_Data extract_
+ + +

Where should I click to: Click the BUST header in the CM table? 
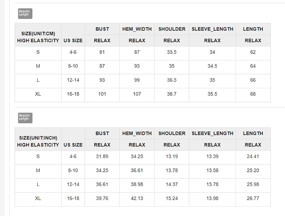tap(102, 29)
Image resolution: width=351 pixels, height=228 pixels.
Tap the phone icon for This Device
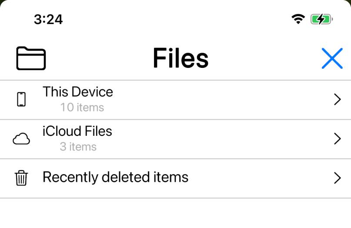(x=21, y=100)
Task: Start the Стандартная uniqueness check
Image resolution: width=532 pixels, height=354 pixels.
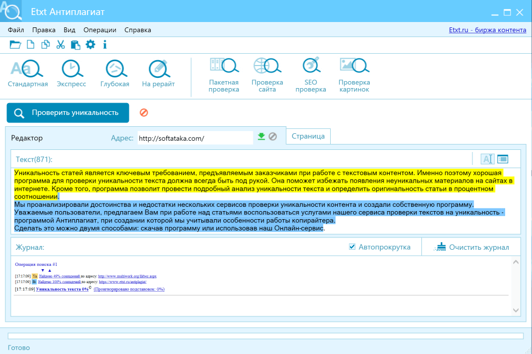Action: (x=27, y=73)
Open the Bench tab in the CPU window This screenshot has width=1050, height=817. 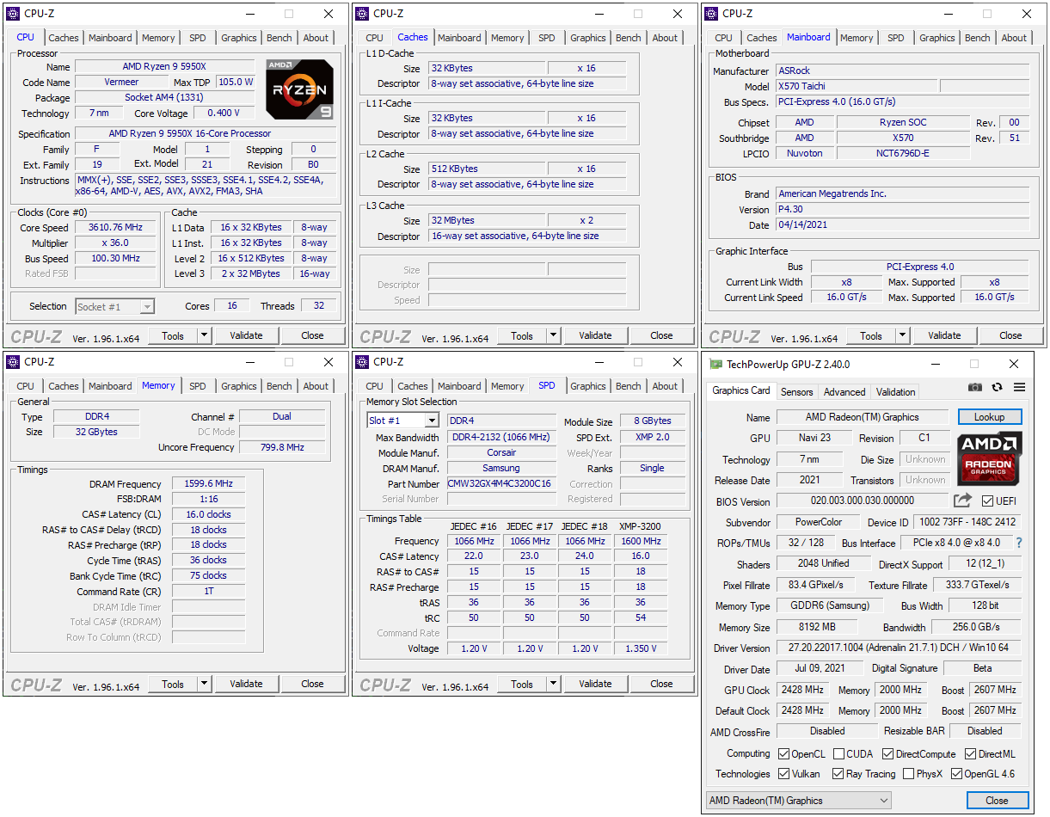coord(279,38)
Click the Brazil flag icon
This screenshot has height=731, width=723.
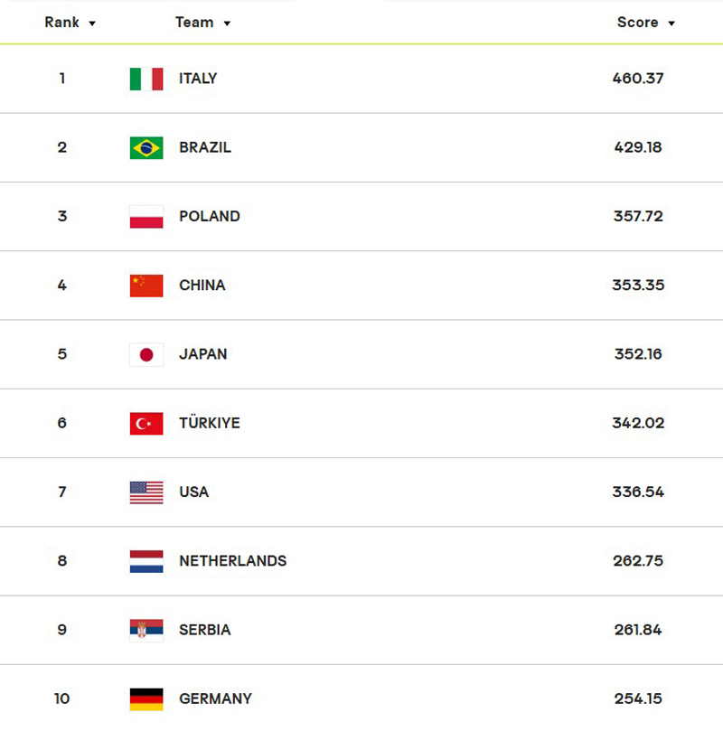click(146, 148)

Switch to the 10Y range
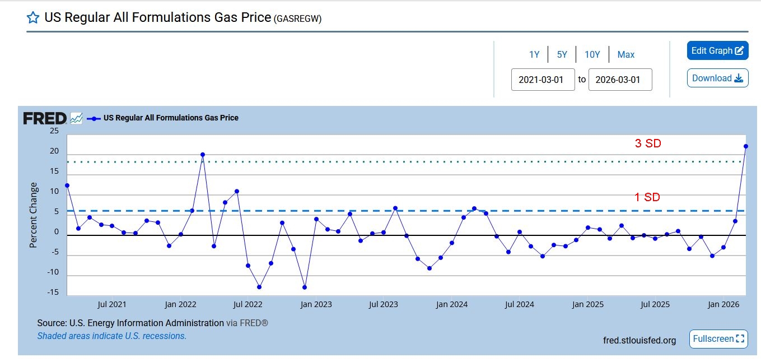click(x=592, y=55)
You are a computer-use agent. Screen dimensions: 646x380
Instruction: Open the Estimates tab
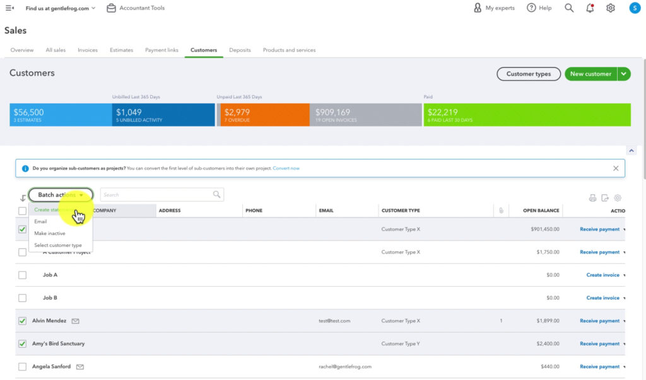point(120,50)
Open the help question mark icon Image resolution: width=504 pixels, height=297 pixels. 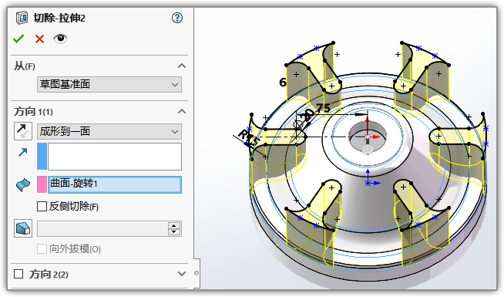click(x=177, y=18)
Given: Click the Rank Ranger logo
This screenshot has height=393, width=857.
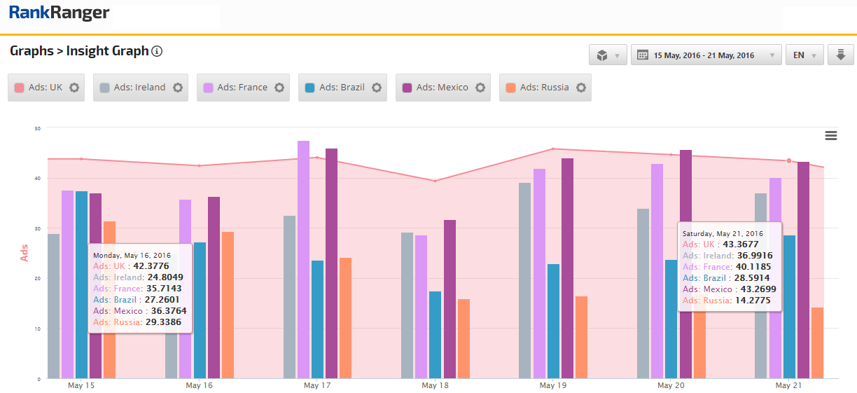Looking at the screenshot, I should click(60, 13).
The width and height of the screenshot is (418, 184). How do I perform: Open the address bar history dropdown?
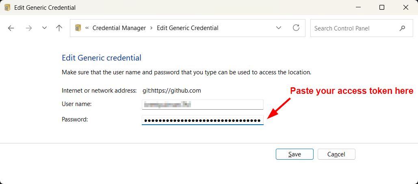point(279,28)
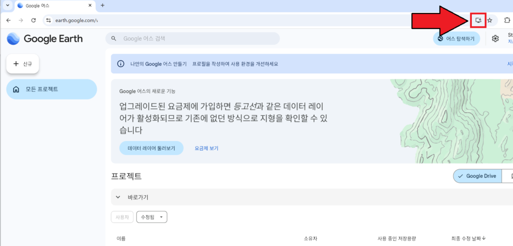Image resolution: width=513 pixels, height=246 pixels.
Task: Select the Google Drive storage toggle
Action: 477,176
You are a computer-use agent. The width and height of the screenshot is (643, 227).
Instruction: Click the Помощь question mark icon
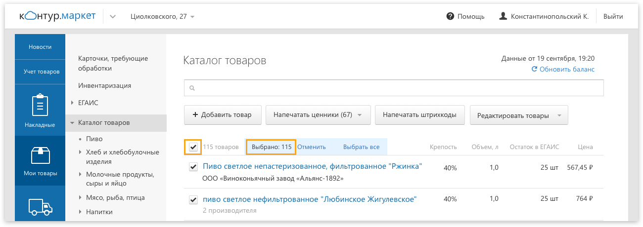click(x=450, y=16)
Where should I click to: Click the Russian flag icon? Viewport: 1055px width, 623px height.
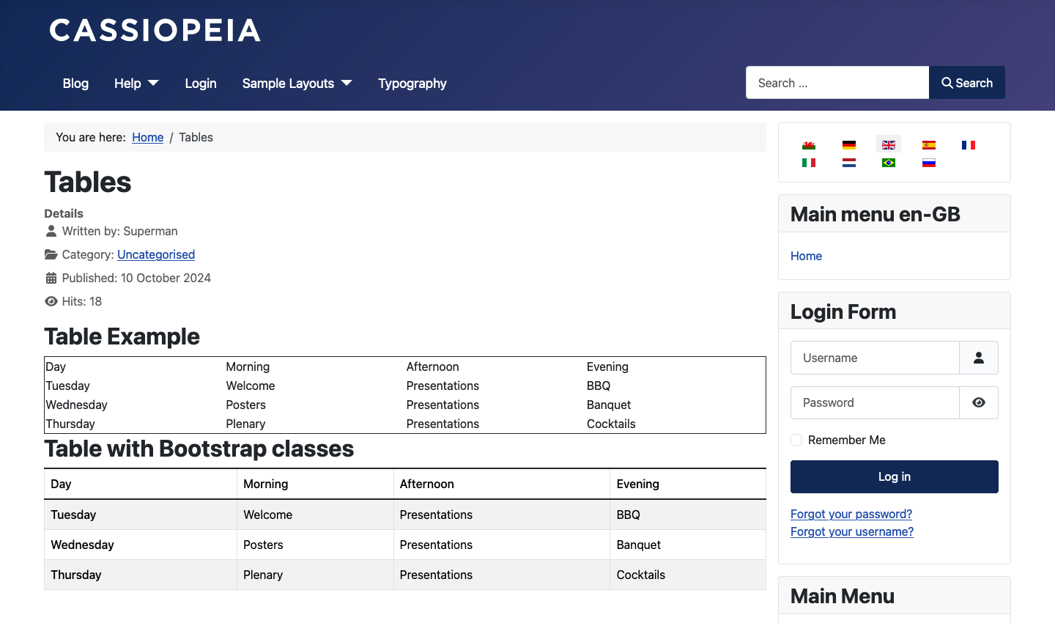click(928, 163)
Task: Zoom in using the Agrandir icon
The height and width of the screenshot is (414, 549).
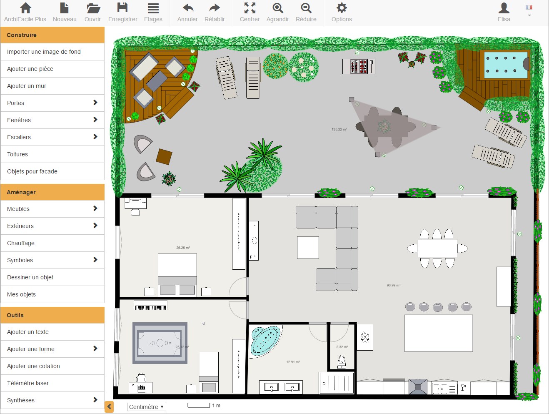Action: (x=277, y=12)
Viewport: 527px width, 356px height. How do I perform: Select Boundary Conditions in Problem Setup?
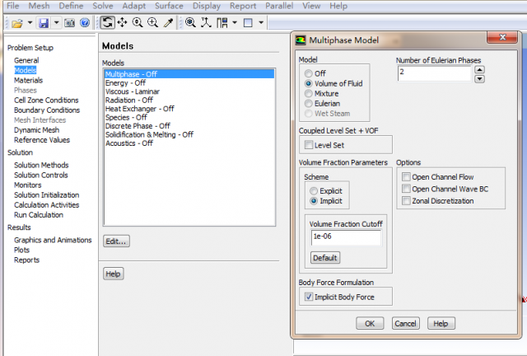47,110
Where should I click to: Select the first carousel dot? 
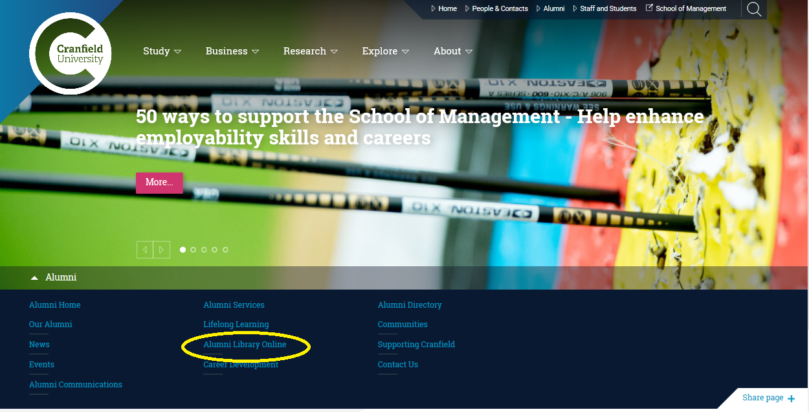coord(183,249)
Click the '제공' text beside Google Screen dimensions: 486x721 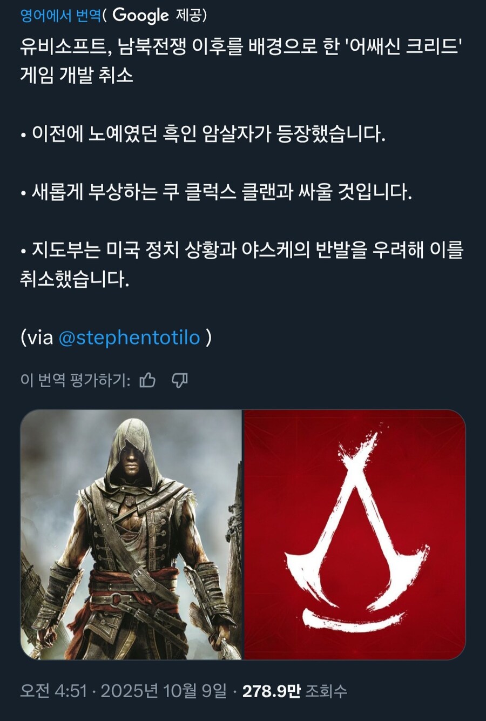click(x=190, y=16)
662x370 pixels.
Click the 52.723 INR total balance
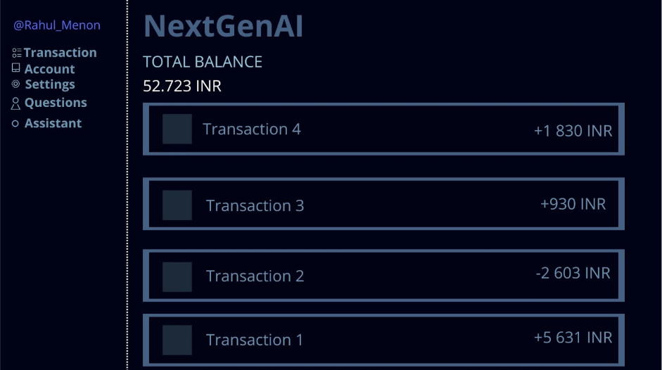coord(182,87)
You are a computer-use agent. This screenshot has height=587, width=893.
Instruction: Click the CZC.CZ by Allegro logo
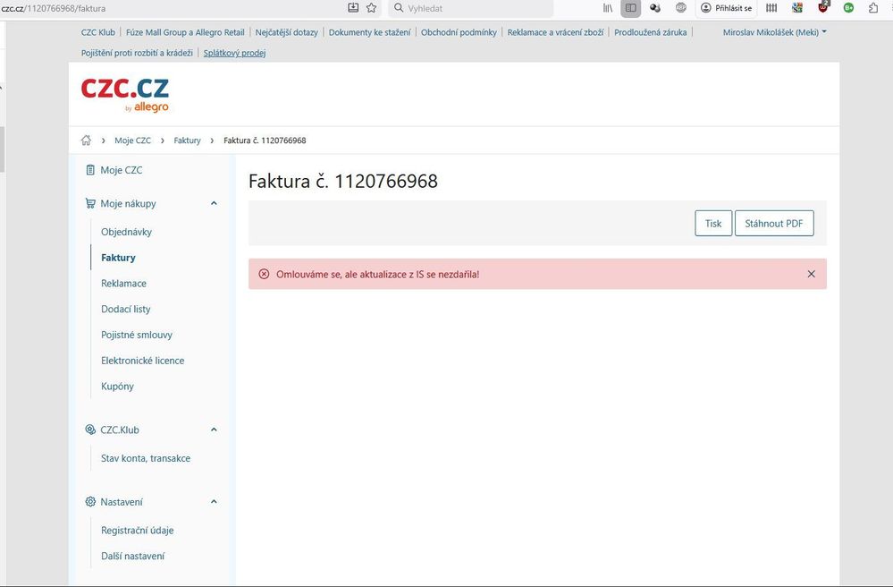[125, 94]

+ + +

_Required action_
Retype the lines exactly. Begin at the one that holds "You are a computer-use agent. This", stop at the last line of the entries above, and drop the pictures.

_Finished task_
You are a computer-use agent. This screenshot has height=587, width=893.
Instruction: Click the CZC.CZ by Allegro logo
[125, 94]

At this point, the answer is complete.